Finally, the authors set out to determine the contribution of 53BP1 puncta on functional readouts of genome stability. After treating cells with the DNA damage agent bleomycin, the truncated mutant 53BP1 that is still capable of puncta formation but incapable of forming foci at DSBs rescued both total DNA damage and survivial1. These data suggest that the LLPS-mediated 53BP1 puncta formation at heterochromatin is indeed critical for some aspects of genome stability. Genome instability due to loss of heterochromatin can also lead to cellular senescence, a state of stable cell cycle arrest with characterized hallmarks of increased DNA damage response, senescence associated heterochromatic foci (SAHF), and the senescence associated secretory phenotype (SASP)18. The SASP is characterized by secretion of a wide range of cytokines, chemokines, matrix metalloproteinases, and growth factors18. Many labs, including ours, have shown that SASP components IL6 and CXCL8 (IL8) are highly transcriptionally upregulated in senescent cells19,20,21. Here, the authors found that induction of IL6 and CXCL8 was rescued to some extent by 53BP1 constructs that are proficient in puncta formation. Interestingly, our previous work has shown that high-mobility group box 2 (HMGB2) protects SASP genes from heterochromatin to allow for their transcriptional upregulation21. Further, we recently found that the histone methyltransferase disruptor of telomeric silencing 1-like (DOT1L), which promotes the active histone marks H3K79me2/3, helps to promote SASP gene expression19. It would be interesting to determine whether 53BP1 antagonizes HMGB2 and/or DOT1L to regulate SASP genes. In addition to this, future studies to characterize other senescent markers besides the SASP, such as senescence-associated beta-galactosidase (SA-β-gal) activity, cell proliferation, cell size, and SAHF, would strengthen the notion of 53BP1’s involvement in cellular senescence through this novel mechanism.
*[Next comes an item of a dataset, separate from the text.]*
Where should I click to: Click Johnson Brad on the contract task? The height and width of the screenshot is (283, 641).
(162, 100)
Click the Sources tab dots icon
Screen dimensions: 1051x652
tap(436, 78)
Understanding mechanisms related to heterochromatin formation and maintenance is critically important since its dysregulation can lead to genome instability, thereby promoting pathological consequences such as cancer or aging. The study from Zhang et al. advances our knowledge of how heterochromatin is maintained to promote genome stability through a novel LLPS-mediated function of 53BP1, although additional studies to further mechanistically delineate how 53BP1 promotes heterochromatin maintenance and what effects this has on cell fate are needed. Due to its known role in promoting HR-mediated DNA repair, there has been some interest in identifying 53BP1 inhibitors to help with CRISPR/Cas9-mediated genome editing22. The data presented by Zhang et al. would suggest that caution is needed when designing these inhibitors. As they identified specific amino acids in the OD domain that are required for heterochromatin maintenance yet dispensable for binding of 53BP1 at DSBs, the observations presented in this study not only provide new insight into functions for 53BP1, but also provide the opportunity to target specific domains related only to DNA repair and NHEJ to inhibit this pathway while maintaining heterochromatin.